Hepburn D A, Patrick A W, Eadington D W, Ewing D J, Frier B M
Diabetic Department, Royal Infirmary, Edinburgh, Scotland.
Diabet Med. 1990 Sep-Oct;7(8):711-7. doi: 10.1111/j.1464-5491.1990.tb01475.x.
Three-hundred and two insulin-treated diabetic patients were questioned about hypoglycaemia using a structured questionnaire interview. Two-hundred and twenty-six patients (75%) had normal symptomatic awareness, 48 (16%) had partial awareness, 21 (7%) had absent awareness of hypoglycaemia, and 7 (2%) denied ever experiencing hypoglycaemia. Patients with complete loss of awareness of hypoglycaemia had diabetes of longer duration; none had a HbA1 concentration within the non-diabetic range.
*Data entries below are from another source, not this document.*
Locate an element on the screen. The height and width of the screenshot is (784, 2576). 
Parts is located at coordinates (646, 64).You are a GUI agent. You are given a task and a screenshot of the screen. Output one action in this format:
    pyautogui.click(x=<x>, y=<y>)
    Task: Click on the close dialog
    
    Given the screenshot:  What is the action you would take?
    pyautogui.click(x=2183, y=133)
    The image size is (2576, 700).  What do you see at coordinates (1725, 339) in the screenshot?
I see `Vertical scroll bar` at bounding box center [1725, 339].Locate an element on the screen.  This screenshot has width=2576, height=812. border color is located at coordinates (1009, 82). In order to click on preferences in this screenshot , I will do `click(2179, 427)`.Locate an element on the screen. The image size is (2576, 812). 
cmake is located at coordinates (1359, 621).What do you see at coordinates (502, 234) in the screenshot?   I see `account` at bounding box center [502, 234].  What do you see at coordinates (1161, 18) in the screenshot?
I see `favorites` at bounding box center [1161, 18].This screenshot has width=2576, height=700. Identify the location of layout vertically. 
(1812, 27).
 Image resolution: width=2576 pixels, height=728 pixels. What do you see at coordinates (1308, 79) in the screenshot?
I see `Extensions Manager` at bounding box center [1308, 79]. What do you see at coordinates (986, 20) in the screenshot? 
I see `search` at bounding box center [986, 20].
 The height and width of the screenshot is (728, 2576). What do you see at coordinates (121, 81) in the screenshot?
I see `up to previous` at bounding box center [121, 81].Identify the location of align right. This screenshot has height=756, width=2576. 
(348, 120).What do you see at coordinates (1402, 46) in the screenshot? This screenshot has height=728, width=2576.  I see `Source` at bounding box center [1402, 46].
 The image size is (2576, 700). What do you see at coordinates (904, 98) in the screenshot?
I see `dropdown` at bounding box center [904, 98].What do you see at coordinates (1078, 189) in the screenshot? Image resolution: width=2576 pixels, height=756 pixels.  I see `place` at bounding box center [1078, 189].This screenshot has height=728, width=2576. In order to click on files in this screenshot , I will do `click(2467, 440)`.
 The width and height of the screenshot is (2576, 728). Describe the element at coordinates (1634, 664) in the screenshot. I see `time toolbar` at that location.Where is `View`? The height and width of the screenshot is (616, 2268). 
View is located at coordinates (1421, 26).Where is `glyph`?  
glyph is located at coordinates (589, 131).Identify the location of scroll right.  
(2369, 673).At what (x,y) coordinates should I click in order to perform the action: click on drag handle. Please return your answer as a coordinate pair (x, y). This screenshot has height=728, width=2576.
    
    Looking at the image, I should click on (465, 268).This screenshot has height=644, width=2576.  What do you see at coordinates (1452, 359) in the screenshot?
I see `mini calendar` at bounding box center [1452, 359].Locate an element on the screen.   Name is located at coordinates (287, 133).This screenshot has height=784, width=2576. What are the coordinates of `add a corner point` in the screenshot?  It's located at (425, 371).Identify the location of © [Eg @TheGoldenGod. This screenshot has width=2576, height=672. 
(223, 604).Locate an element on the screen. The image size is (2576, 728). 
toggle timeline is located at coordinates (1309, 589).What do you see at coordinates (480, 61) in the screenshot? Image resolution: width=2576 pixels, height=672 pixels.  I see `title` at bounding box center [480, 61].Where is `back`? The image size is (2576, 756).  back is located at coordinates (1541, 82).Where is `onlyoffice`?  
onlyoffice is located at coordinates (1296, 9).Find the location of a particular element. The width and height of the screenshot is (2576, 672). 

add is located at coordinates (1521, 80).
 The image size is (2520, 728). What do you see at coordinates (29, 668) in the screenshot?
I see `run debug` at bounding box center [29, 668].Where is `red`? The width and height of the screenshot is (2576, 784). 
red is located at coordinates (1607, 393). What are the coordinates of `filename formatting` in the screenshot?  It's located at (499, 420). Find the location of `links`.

Loss of awareness of hypoglycaemia was associated with an increased incidence of severe hypoglycaemia, 19 (91%) of the patients with absent awareness, and 33 (69%) with partial awareness of hypoglycaemia experiencing severe hypoglycaemia over 1 year compared with only 41 (18%) of patients with normal awareness of hypoglycaemia (p less than 0.001). Cardiovascular autonomic function tests were performed in 226 (75% of the whole group). Of the patients who had diabetes for more than 15 years, 54% (n = 39) with normal awareness of hypoglycaemia, compared with 59% (n = 10) with absent awareness of hypoglycaemia, had evidence of cardiovascular autonomic impairment (NS). Seven (41%) of the 17 patients with absent awareness of hypoglycaemia and diabetes of greater than 15 years duration had no evidence of autonomic dysfunction. Loss of hypoglycaemia awareness is a common problem in patients with insulin-treated diabetes of long duration, is associated with an increased incidence of severe hypoglycaemia, but is not invariably associated with abnormal cardiovascular autonomic function tests.
采用结构化问卷调查访谈的方式,对302例接受胰岛素治疗的糖尿病患者进行了低血糖相关问题的询问。226例患者(75%)有正常的症状感知,48例(16%)有部分感知,21例(7%)无低血糖感知,7例(2%)否认曾经历过低血糖。低血糖感知完全丧失的患者糖尿病病程更长;无一例糖化血红蛋白(HbA1)浓度处于非糖尿病范围。低血糖感知丧失与严重低血糖发生率增加有关,1年期间,无低血糖感知的患者中有19例(91%)、有部分低血糖感知的患者中有33例(69%)发生严重低血糖,相比之下,有正常低血糖感知的患者中仅有41例(18%)发生严重低血糖(P<0.001)。对226例患者(占整个队列的75%)进行了心血管自主神经功能测试。糖尿病病程超过15年的患者中,有正常低血糖感知的患者中有54%(n=39)、无低血糖感知的患者中有59%(n=10)存在心血管自主神经功能损害的证据(无显著性差异)。17例糖尿病病程超过15年且无低血糖感知的患者中有7例(41%)没有自主神经功能障碍的证据。低血糖感知丧失是长期接受胰岛素治疗的糖尿病患者中的常见问题,与严重低血糖发生率增加有关,但并非总是与心血管自主神经功能测试异常相关。